La Terrasse

"La culture est une résistance à la distraction" Pasolini

Théâtre - Critique

Patriarcat (Vivre en confinement éternel), une performance pluridisciplinaire de la Winter Family

Patriarcat (Vivre en confinement éternel), une performance pluridisciplinaire de la Winter Family - Critique sortie Théâtre Bobigny MC 93 - Maison de la culture de Seine-Saint-Denis Bobigny
Patriarcat par la Winter Family CR : Alain Richard

MC 93 / Conception et mise en scène de la Winter Family

Publié le 27 septembre 2022 - N° 303

Originale mais sans surprise, ambiguë et frontale à la fois, la performance pluridisciplinaire de la Winter Family, Patriarcat, interroge plus qu’elle ne séduit.

Le titre annonce la couleur. Patriarcat. La cible est clairement identifiée. Et la Winter Family n’a pas pour habitude de mâcher ses mots. Le sous-titre, « vivre en confinement éternel », nous ramène quelques mois en arrière. Jusqu’au prochain. De ce confinement, Xavier Klaine et Ruth Rosenthal ne semblent pas sortis indemnes. Si l’on cède à la tentation de prendre la première partie de leur spectacle au pied de la lettre, le couple tangue. À la ville comme à la scène, il semble en déliquescence même, au bord de la rupture. Enfin, si l’on se fie à ce qu’en dit Xavier. Car on n’entend que lui dans ce premier temps. Plein de morgue, d’amertume. Reprochant tout à sa femme. Et leurs échecs artistiques, et leur marasme amoureux, et sa difficulté à communiquer avec sa fille Saralei, et même les amis que Ruth s’est choisis. Une flopée de reproches amers, énoncés sans violence, avec humour même parfois, où il se présente plutôt comme victime. Passive. Sur scène, Ruth lui fait reprendre son texte s’il ne le prononce pas à son goût. Sur le théâtre, c’est elle la maîtresse. Lui, son trip, c’est plutôt la musique. Indienne surtout. La cithare que les hommes jouent devant de jolies filles qui s’adonnent au tanpura. Ici, on est au dans son domaine à elle.

Masculinité toxique sous des traits bonhommes

« Mon patriarcat » annonce Ruth comme pour donner un titre à cette première partie. « La femme » sera celui de la seconde.
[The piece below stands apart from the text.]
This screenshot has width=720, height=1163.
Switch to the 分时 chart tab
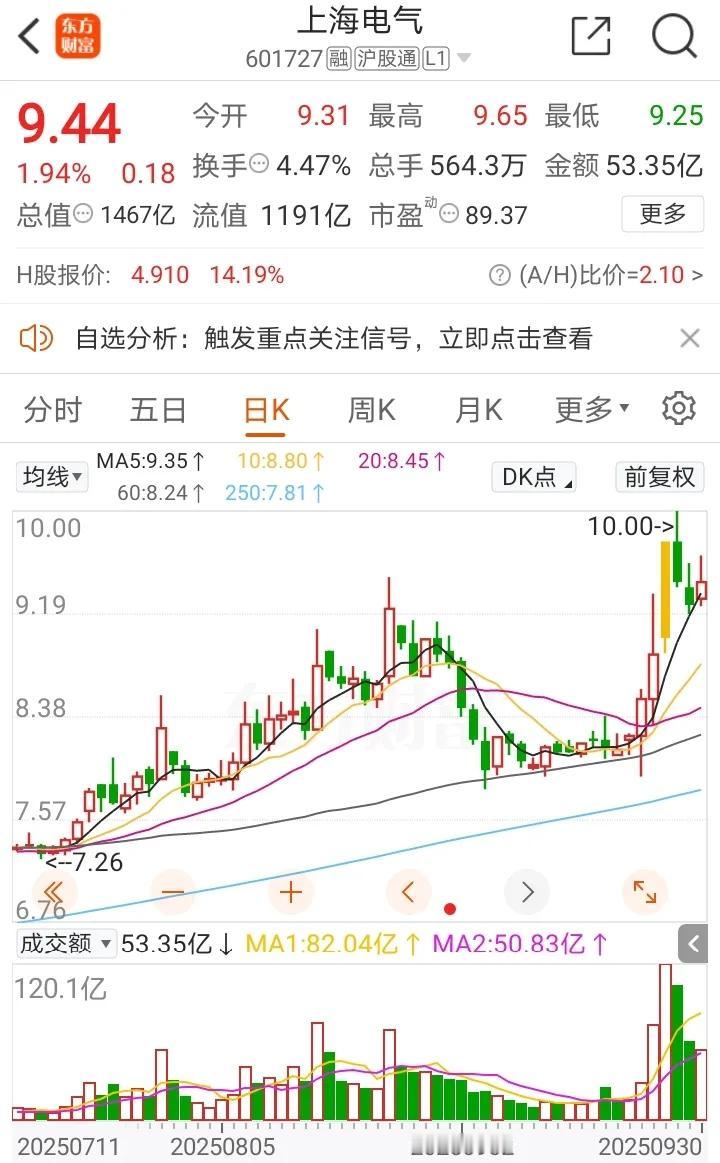(x=53, y=409)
Seule sur scène, Ruth prend la parole et son envol, dans une sorte de rituel chamanique – sous la figure féminine de la sorcière – aux accents indiens lui aussi. On n’y comprend pas grand-chose. Le discours, lyrique et poétique, tranche avec le monologue trivial mené jusqu’ici par Xavier. Régulièrement, Saralei et quelques jeunes femmes viennent, flûte traversière au bec, prélever quelques hommes dans la salle. On les retrouve à la fin, assemblés comme des vieux potes sur un canapé, verre à la main. Saralei termine alors l’énumération de noms de femmes qu’on devine exécutées pour sorcellerie il y a 500 ans, relayées par celles tuées ces dernières années. C’est la troisième partie, tout en saturation visuelle et musicale. On fait le lien. Du côté des hommes, les femmes resteront-elles toujours des sorcières à éliminer ? Masculinité toxique sous les traits bonhommes d’un artiste branché et désabusé ? Si le dispositif de parole initial maintenait une ambivalence sur le statut de ce qui s’y disait, la suite est plus frontale et univoque. À la fin, la fille, Saralei, tire la chasse et sur ses parents. Pour en finir avec ce confinement dans le patriarcat, il faudrait peut-être en finir avec le couple, et la famille ? Soit. Cela ne semble pouvoir se passer que par une révolution, celle d’une nouvelle génération.

Eric Demey

A propos de l'événement

Patriarcat (Vivre en confinement éternel)
du mercredi 28 septembre 2022 au dimanche 9 octobre 2022
MC 93 - Maison de la culture de Seine-Saint-Denis Bobigny
9 Boulevard Lénine 93000 Bobigny

le samedi et le dimanche 9 octobre à 18h, dimanche 2 octobre à 15h. Durée : 1h10. Spectacle vu au CDN d’Orléans.